## TEXTO DE ORIGEM
▶
Após um período conturbado, quando as grandes empresas estatais foram usadas para atingir objetivos políticos variados, o mercado acionário brasileiro passou a dar sinais de recuperação. As ações de Petrobras e Banco do Brasil estão entre as que registram maiores altas neste ano, após acumularem perdas elevadas em 2015.

A tendência, a partir de agora, é que volte a existir uma certa sintonia de movimentos entre o desempenho dos papéis das principais companhias brasileiras. A dispersão exagerada de rentabilidade que assistimos nos últimos anos parece que vai ficar para trás.

Esse fato tende a ocorrer mesmo considerando que variações acentuadas do retorno das ações de empresas específicas entre um ano e outro são eventos relativamente comuns. Diversos fatores específicos podem afetar a lucratividade de determinado empreendimento.

Disputas societárias, desenvolvimento de novos produtos, obtenção de licenças de comercialização, estabelecimento de novas estratégias de produção e aparecimento de concorrentes mais eficientes são exemplos de fatores que podem afetar o resultado final de uma companhia. E que causam impacto na cotação de seus títulos em bolsa.

No entanto, para o conjunto de empresas com maior representatividade em relação à economia do país, o fator mais relevante tende a ser o ambiente macroeconômico.

O Ibovespa é principal indicador que busca medir essas condições de mercado. A construção do índice atribui pesos maiores às empresas mais valiosas. E companhias com essa característica tendem a ser, também, as mais representativas da economia do país.

Dessa forma, a maneira tradicional para investir na bolsa é montar uma carteira de ações que tenha por objetivo acompanhar o Ibovespa. Diversos fundos com essa característica estão à disposição dos investidores.

O problema é que, assim como os fundos DI mais acessíveis, os fundos de ações indexados tendem a cobrar taxas de administração elevadas. O custo afeta negativamente a rentabilidade final do investidor. Também nesse caso a pesquisa e comparação de ofertas são fundamentais.

Uma alternativa são os ETFs, fundos de ações indexados com cotas negociadas em bolsa. Isso porque a taxa de administração do ETF é mais baixa do que a dos fundos de investimento tradicionais.

Mas é preciso ter cuidado e computar os custos de transação. Essas despesas englobam, principalmente, as taxas de corretagem e custódia.

Em outro extremo, a alternativa do investidor é escolher um fundo de ações da categoria livre. Nessa modalidade, como o nome indica, o gestor tem a liberdade para escolher qualquer composição para a carteira, mirando um ajuste ideal entre rentabilidade superior ao Ibovespa e risco mais baixo.

Todavia, como os números indicam, a tarefa dos administradores de fundos livres é difícil. Mesmo que o investidor tolere um pouco mais de risco e aceite ampliar os prazos de análise para avaliação de desempenho.
◀
Reproduza, do texto sobre a bolsa de valores, a parte que começa com as palavras "Dessa forma, a" e termina em "corretagem e custódia.".

## MATERIAL DE ORIGEM
▶
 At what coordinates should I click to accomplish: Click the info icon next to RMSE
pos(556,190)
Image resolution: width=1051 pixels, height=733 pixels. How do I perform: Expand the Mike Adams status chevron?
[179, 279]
◀
## RESULTADO DO EXERCÍCIO
Dessa forma, a maneira tradicional para investir na bolsa é montar uma carteira de ações que tenha por objetivo acompanhar o Ibovespa. Diversos fundos com essa característica estão à disposição dos investidores.

O problema é que, assim como os fundos DI mais acessíveis, os fundos de ações indexados tendem a cobrar taxas de administração elevadas. O custo afeta negativamente a rentabilidade final do investidor. Também nesse caso a pesquisa e comparação de ofertas são fundamentais.

Uma alternativa são os ETFs, fundos de ações indexados com cotas negociadas em bolsa. Isso porque a taxa de administração do ETF é mais baixa do que a dos fundos de investimento tradicionais.

Mas é preciso ter cuidado e computar os custos de transação. Essas despesas englobam, principalmente, as taxas de corretagem e custódia.